### Consigna 1
Presenta como lista numerada las líneas de las entradas que van desde la que contiene "click on legend-10hz-sim-triangle-marker." hasta el final de las entradas, ambas incluidas, y omite las líneas en blanco.

Os saludo a todos con afecto: a los frailes menores de las tres obediencias, encabezados por los respectivos ministros generales, entre los cuales agradezco al padre José Rodríguez Carballo sus amables palabras; a los miembros de la Tercera Orden, con su ministro general; a las religiosas franciscanas y a los miembros de los institutos seculares franciscanos; y, sabiendo que están espiritualmente presentes, a las hermanas clarisas, que constituyen la "Segunda Orden". Me alegra acoger a algunos obispos franciscanos; y en particular saludo al obispo de Asís, monseñor Domenico Sorrentino, que representa a esa Iglesia particular, patria de san Francisco y santa Clara, y espiritualmente de todos los franciscanos. Sabemos cuán importante fue para san Francisco el vínculo con el obispo de Asís de entonces, Guido, que reconoció su carisma y lo apoyó. Fue Guido quien presentó a san Francisco al cardenal Giovanni di San Paolo, el cual después lo llevó a la presencia del Papa favoreciendo la aprobación de la Regla. El carisma y la institución siempre son complementarios para la edificación de la Iglesia.

¿Qué deciros, queridos amigos? Ante todo deseo unirme a vosotros en la acción de gracias a Dios por todo el camino que os ha hecho realizar, colmándoos de sus beneficios. Y, como Pastor de toda la Iglesia, quiero darle gracias por el precioso don que vosotros mismos sois para todo el pueblo cristiano. Desde el pequeño arroyo que brotó a los pies del monte Subasio, se formó un gran río, que ha dado una contribución notable a la difusión universal del Evangelio. Todo comenzó con la conversión de san Francisco, el cual, a ejemplo de Jesús, "se despojó" (cf. Flp 2, 7) y, desposándose con la Señora Pobreza, se convirtió en testigo y heraldo del Padre que está en los cielos.

Entradas de datos recopiladas
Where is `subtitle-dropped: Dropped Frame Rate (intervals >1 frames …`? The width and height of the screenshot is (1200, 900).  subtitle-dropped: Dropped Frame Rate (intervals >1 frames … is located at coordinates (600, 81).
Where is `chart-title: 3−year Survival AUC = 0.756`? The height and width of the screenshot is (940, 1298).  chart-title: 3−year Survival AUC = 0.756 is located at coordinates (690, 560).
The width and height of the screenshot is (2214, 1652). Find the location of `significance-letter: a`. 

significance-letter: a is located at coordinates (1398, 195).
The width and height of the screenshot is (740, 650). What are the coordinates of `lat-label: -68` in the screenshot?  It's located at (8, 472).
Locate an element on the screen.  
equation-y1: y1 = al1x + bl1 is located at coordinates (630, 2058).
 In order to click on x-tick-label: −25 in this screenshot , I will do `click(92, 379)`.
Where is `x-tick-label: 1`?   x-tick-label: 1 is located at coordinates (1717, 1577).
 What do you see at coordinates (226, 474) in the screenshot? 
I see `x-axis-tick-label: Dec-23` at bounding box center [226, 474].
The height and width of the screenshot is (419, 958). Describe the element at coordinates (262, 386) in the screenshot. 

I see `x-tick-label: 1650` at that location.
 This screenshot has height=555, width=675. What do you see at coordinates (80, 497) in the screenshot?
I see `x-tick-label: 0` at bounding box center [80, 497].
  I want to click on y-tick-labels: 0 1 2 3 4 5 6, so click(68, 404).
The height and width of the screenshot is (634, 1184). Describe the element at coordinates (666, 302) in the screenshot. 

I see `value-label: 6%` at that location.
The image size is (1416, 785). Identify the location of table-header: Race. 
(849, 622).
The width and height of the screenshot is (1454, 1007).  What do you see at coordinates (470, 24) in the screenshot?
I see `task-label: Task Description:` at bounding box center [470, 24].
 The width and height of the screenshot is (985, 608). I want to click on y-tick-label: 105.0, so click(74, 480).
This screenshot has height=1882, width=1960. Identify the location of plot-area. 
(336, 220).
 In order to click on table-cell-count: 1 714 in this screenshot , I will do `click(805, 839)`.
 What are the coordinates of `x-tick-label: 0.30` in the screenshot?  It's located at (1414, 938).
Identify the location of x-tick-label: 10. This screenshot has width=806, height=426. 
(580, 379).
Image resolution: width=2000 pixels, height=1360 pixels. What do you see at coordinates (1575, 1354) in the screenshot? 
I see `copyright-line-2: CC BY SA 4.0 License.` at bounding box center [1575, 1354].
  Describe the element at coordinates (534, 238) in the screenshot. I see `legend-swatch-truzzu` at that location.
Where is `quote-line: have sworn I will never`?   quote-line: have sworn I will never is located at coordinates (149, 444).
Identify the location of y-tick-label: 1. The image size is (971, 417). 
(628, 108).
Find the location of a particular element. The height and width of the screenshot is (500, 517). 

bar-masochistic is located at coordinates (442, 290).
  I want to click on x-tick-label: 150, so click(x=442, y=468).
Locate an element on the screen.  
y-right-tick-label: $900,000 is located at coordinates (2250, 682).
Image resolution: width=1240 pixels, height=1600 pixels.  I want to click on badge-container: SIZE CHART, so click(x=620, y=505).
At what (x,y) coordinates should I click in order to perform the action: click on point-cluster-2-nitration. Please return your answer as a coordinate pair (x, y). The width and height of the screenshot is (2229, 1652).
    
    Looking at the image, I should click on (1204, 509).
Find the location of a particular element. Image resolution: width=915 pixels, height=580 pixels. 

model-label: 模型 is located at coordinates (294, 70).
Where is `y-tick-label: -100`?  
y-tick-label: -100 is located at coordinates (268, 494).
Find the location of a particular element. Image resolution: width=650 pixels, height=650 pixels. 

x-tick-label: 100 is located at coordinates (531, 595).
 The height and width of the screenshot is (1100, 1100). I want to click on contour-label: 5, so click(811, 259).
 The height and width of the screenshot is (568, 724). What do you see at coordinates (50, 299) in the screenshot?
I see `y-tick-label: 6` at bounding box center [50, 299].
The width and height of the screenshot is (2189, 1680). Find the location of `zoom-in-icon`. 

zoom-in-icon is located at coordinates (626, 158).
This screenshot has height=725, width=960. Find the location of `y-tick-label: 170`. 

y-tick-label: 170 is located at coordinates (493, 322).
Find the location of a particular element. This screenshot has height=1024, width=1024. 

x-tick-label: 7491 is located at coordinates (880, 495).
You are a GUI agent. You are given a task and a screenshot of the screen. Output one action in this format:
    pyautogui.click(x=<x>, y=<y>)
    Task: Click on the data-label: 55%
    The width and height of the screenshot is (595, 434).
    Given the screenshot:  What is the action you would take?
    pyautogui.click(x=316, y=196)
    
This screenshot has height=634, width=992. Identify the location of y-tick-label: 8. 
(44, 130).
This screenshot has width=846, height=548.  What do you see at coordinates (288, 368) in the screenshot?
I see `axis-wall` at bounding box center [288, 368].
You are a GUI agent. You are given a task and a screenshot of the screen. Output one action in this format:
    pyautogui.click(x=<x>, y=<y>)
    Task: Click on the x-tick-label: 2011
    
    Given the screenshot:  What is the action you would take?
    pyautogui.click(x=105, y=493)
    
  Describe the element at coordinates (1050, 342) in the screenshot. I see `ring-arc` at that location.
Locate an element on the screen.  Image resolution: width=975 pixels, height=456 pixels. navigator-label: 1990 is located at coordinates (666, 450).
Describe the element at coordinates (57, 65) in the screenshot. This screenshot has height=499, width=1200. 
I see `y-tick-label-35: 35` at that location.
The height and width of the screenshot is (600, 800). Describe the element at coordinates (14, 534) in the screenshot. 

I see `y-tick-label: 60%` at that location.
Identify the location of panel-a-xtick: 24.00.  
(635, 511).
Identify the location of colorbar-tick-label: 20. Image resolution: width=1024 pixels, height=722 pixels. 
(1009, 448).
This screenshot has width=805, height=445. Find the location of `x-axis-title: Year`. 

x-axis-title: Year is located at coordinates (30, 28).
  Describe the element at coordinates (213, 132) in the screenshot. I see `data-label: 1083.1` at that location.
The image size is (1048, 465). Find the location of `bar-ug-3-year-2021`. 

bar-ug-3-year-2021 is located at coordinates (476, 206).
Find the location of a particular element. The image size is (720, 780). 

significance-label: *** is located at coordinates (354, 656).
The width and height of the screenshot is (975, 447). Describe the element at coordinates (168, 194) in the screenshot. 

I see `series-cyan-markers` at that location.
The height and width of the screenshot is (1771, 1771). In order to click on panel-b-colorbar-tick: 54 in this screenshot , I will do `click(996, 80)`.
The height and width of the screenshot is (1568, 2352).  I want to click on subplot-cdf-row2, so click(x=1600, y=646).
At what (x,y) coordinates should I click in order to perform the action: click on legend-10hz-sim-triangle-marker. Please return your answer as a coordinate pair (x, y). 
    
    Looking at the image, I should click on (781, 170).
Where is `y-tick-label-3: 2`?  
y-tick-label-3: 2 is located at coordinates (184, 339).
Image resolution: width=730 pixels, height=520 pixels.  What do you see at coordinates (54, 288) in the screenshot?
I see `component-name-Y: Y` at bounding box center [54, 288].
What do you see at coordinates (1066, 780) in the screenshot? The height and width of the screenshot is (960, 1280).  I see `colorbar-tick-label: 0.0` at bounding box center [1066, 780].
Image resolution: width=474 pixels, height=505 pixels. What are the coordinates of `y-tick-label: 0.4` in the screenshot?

### Consigna 2
Retoma el discurso dirigido a la familia franciscana y continúalo a partir de su última frase.

### Respuesta escrita 1
1. At what (x,y) coordinates should I click in order to perform the action: click on legend-10hz-sim-triangle-marker. Please return your answer as a coordinate pair (x, y). 
2.     Looking at the image, I should click on (781, 170).
3. Where is `y-tick-label-3: 2`?  
4. y-tick-label-3: 2 is located at coordinates (184, 339).
5. Image resolution: width=730 pixels, height=520 pixels.  What do you see at coordinates (54, 288) in the screenshot?
6. I see `component-name-Y: Y` at bounding box center [54, 288].
7. What do you see at coordinates (1066, 780) in the screenshot? The height and width of the screenshot is (960, 1280).  I see `colorbar-tick-label: 0.0` at bounding box center [1066, 780].
8. Image resolution: width=474 pixels, height=505 pixels. What are the coordinates of `y-tick-label: 0.4` in the screenshot?

### Respuesta escrita 2
Al Poverello se le pueden aplicar literalmente algunas expresiones que el apóstol san Pablo refiere a sí mismo y que me complace recordar en este Año paulino: "Estoy crucificado con Cristo y ya no vivo yo, sino que es Cristo quien vive en mí; la vida que vivo al presente en la carne, la vivo en la fe del Hijo de Dios que me amó y se entregó a sí mismo por mí"(Ga2,19-20). Y también: "En adelante nadie me moleste, pues llevo sobre mi cuerpo las señales de Jesús" (Ga 6, 17). Estos textos de la carta a los Gálatas se aplican literalmente a la figura de san Francisco.

San Francisco siguió perfectamente estas huellas de san Pablo, y en verdad puede decir con él: "Para mí vivir es Cristo" (Flp 1, 21). Experimenta el poder de la gracia divina y está como muerto y resucitado. Todas las riquezas anteriores, todo motivo de orgullo y seguridad, todo se convierte en una "pérdida" desde el momento del encuentro con Jesús crucificado y resucitado (cf. Flp 3, 7-11). Entonces dejarlo todo se convierte en algo casi necesario para expresar la sobreabundancia del don recibido. Este don es tan grande, que requiere un despojamiento total, que en todo caso no basta; merece una vida entera vivida "según la forma del santo Evangelio" (2 Test., 14: Fuentes Franciscanas, 116).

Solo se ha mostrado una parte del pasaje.